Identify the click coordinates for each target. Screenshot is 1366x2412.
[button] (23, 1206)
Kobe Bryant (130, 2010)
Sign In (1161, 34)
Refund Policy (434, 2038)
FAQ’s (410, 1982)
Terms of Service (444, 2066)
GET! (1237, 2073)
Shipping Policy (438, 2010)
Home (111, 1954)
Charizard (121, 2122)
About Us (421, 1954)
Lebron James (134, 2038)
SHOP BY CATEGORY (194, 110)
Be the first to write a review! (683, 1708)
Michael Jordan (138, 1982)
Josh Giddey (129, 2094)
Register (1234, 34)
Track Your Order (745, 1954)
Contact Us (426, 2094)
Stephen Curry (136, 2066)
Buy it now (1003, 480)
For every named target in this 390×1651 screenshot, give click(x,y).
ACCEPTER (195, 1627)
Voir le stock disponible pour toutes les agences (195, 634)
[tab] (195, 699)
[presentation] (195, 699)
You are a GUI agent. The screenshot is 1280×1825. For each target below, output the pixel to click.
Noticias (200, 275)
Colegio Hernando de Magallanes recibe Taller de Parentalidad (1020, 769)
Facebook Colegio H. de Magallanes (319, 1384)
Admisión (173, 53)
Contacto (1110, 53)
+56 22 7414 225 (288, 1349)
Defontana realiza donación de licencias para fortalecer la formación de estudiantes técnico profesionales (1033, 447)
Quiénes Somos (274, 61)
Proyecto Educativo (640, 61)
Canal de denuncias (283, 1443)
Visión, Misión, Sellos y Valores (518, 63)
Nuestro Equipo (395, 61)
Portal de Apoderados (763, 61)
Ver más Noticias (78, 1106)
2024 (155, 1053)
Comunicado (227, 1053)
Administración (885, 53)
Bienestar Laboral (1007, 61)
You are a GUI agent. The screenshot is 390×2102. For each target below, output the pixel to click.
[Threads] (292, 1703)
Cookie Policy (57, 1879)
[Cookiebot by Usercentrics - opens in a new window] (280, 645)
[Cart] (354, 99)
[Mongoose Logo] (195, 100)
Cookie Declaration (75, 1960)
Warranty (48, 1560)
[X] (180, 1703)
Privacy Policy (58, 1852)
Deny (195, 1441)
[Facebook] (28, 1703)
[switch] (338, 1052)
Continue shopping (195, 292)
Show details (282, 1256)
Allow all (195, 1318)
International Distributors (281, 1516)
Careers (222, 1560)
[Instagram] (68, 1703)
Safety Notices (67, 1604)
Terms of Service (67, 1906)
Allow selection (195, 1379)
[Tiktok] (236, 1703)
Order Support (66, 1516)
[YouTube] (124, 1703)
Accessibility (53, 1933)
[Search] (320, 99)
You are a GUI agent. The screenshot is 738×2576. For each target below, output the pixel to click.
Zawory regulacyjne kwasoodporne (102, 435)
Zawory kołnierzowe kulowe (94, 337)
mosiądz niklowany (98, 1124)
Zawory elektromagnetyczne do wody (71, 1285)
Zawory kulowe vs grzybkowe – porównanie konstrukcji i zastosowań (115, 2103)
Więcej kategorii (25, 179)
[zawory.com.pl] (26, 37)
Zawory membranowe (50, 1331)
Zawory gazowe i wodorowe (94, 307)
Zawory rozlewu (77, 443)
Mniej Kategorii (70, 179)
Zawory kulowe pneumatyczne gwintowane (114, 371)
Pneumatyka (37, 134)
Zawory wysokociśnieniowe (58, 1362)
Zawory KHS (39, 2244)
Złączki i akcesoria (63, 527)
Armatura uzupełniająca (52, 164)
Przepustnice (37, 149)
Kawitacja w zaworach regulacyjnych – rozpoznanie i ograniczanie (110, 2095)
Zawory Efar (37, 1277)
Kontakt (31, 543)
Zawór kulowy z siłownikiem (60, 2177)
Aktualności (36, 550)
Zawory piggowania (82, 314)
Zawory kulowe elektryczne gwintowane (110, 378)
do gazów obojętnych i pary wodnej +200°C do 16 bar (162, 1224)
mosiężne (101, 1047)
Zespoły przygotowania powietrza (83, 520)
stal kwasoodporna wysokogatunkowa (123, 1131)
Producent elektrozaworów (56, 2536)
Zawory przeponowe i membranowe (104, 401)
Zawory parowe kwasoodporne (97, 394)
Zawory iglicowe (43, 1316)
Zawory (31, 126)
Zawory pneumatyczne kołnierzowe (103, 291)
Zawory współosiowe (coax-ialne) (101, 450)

+++

● **WHAT IS REQUIRED**: Your output should consist only of the lines from the one containing "Zawory KHS (39, 2244)" to the end of the records above, each retyped exactly.

● **SOLVED PROBLEM**:
Zawory KHS (39, 2244)
Złączki i akcesoria (63, 527)
Armatura uzupełniająca (52, 164)
Przepustnice (37, 149)
Kawitacja w zaworach regulacyjnych – rozpoznanie i ograniczanie (110, 2095)
Zawory Efar (37, 1277)
Kontakt (31, 543)
Zawór kulowy z siłownikiem (60, 2177)
Aktualności (36, 550)
Zawory piggowania (82, 314)
Zawory kulowe elektryczne gwintowane (110, 378)
do gazów obojętnych i pary wodnej +200°C do 16 bar (162, 1224)
mosiężne (101, 1047)
Zespoły przygotowania powietrza (83, 520)
stal kwasoodporna wysokogatunkowa (123, 1131)
Producent elektrozaworów (56, 2536)
Zawory przeponowe i membranowe (104, 401)
Zawory parowe kwasoodporne (97, 394)
Zawory iglicowe (43, 1316)
Zawory (31, 126)
Zawory pneumatyczne kołnierzowe (103, 291)
Zawory współosiowe (coax-ialne) (101, 450)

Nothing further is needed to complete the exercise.